**PROBLEM DESCRIPTION**
Repeat exactly the line with "Screen dimensions: 1024x768" and each line after it to the end of the data below; pictures stay out.

**INPUT DATA**
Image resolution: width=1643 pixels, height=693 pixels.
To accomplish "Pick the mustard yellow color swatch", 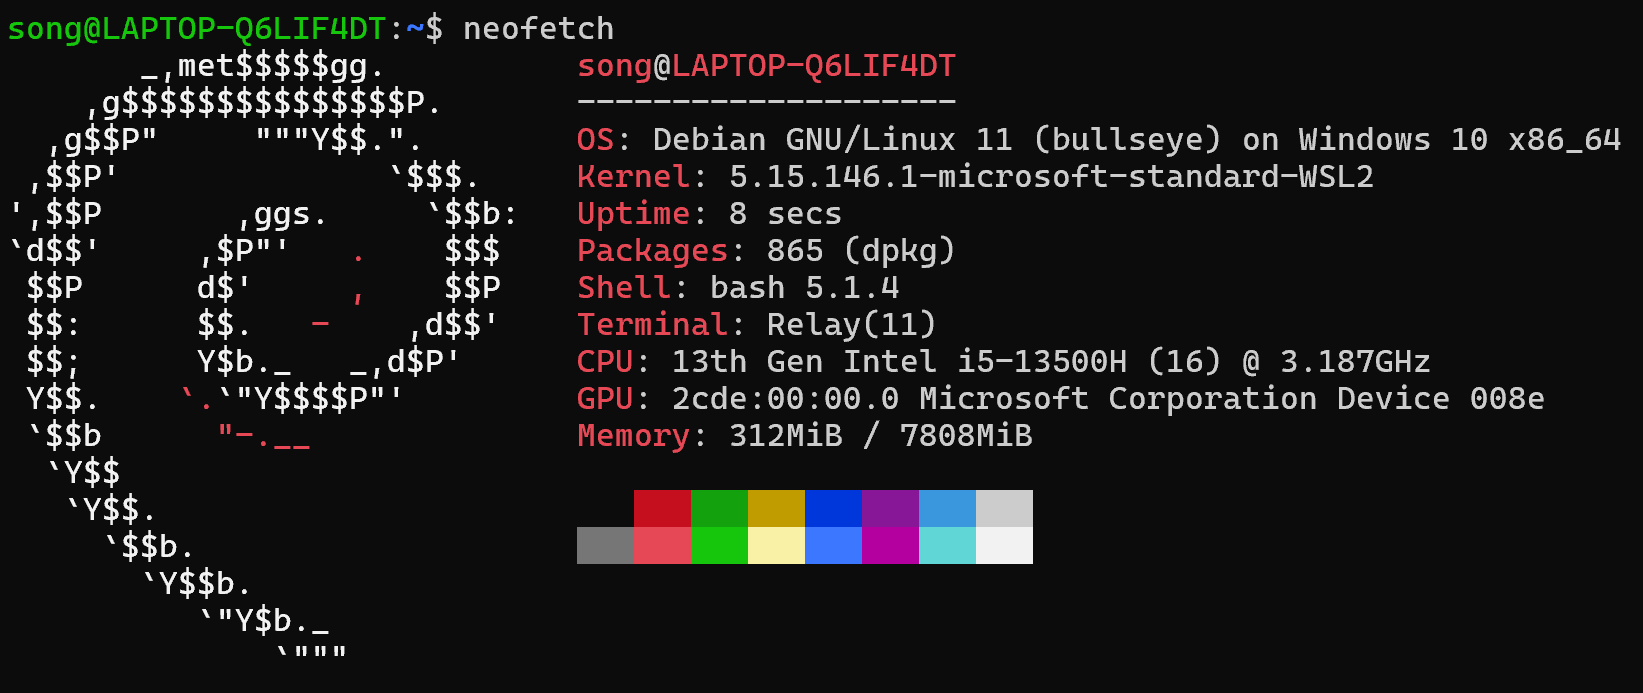I will tap(776, 508).
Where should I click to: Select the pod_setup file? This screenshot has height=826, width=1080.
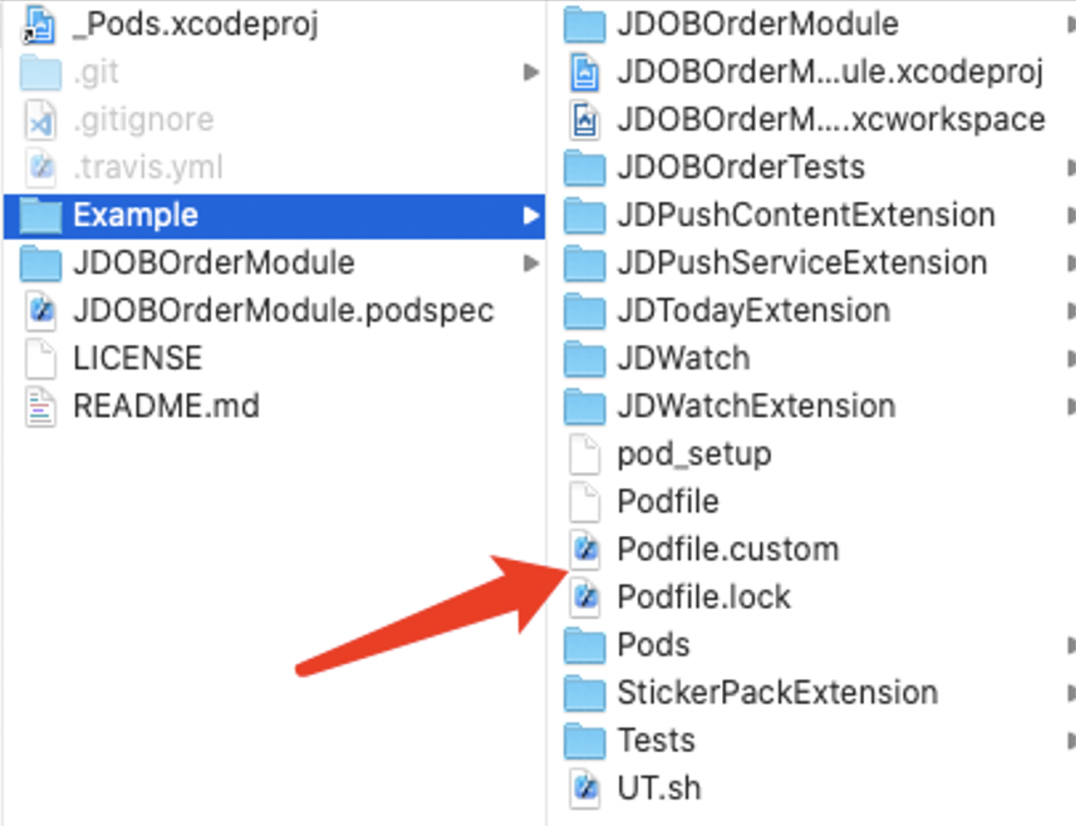(585, 453)
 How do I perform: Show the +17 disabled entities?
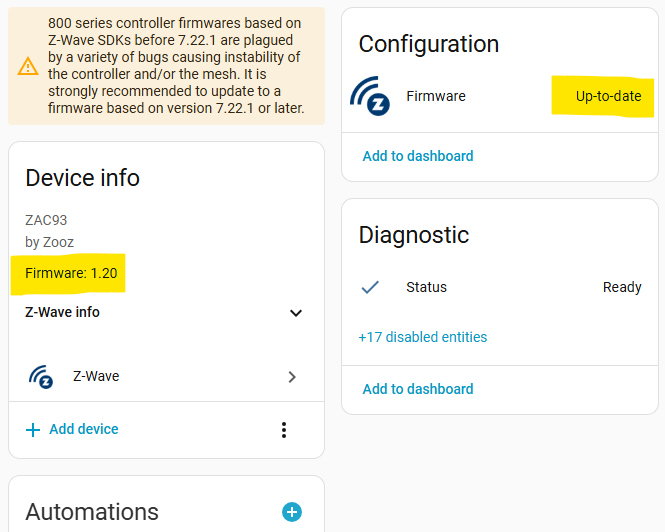coord(423,337)
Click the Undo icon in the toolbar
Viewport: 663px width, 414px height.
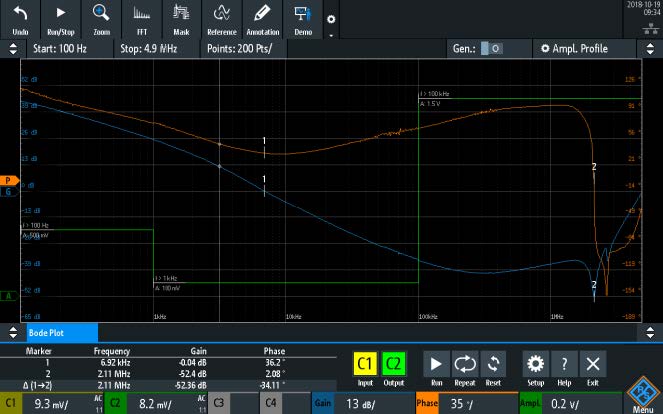(21, 18)
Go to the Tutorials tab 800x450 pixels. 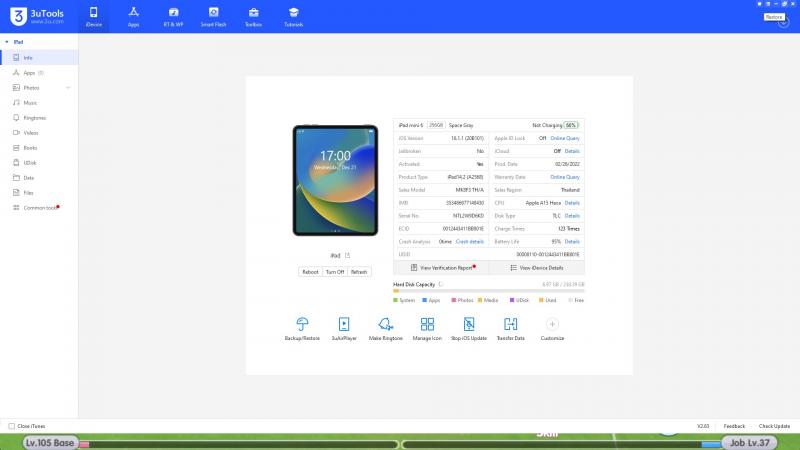pos(293,14)
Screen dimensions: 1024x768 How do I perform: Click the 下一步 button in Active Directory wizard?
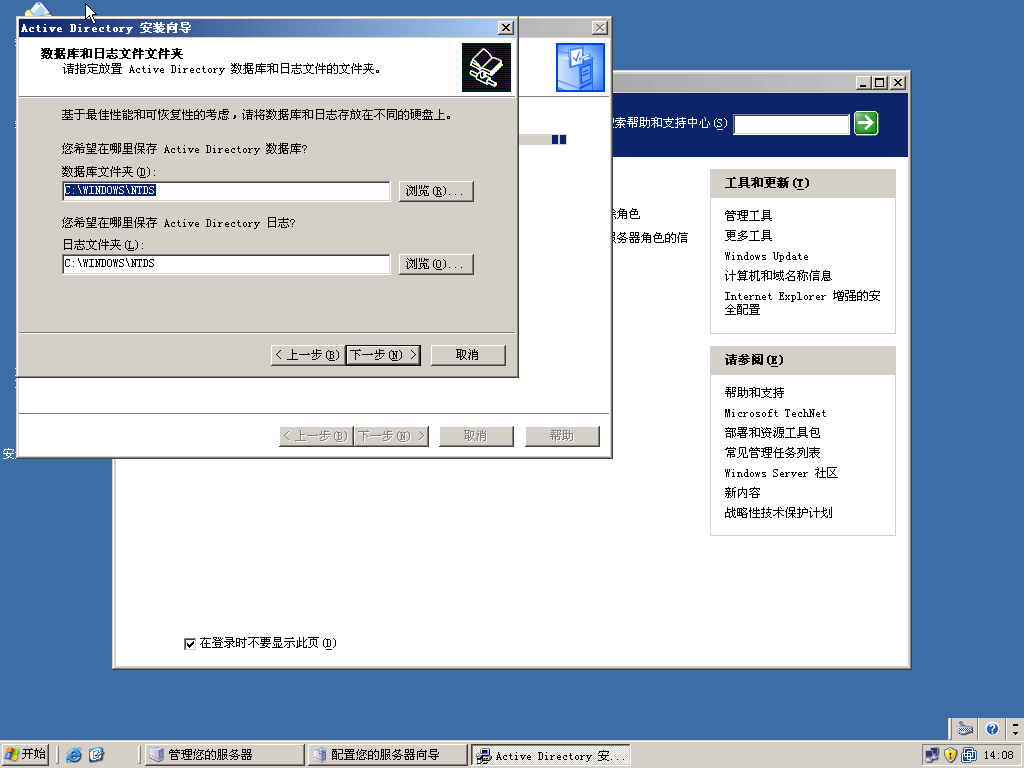[x=382, y=355]
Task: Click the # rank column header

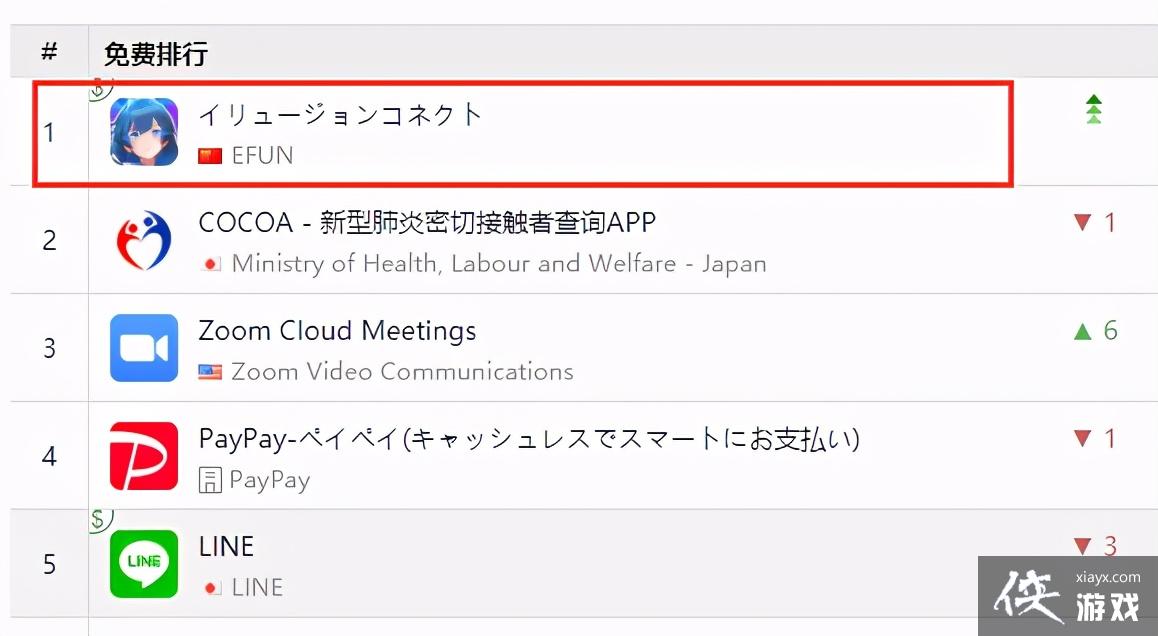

**OUTPUT BELOW**
Screen dimensions: 1024x768 How do I perform: Click the 下一步 button in Active Directory wizard?
[x=382, y=355]
Task: Click the # rank column header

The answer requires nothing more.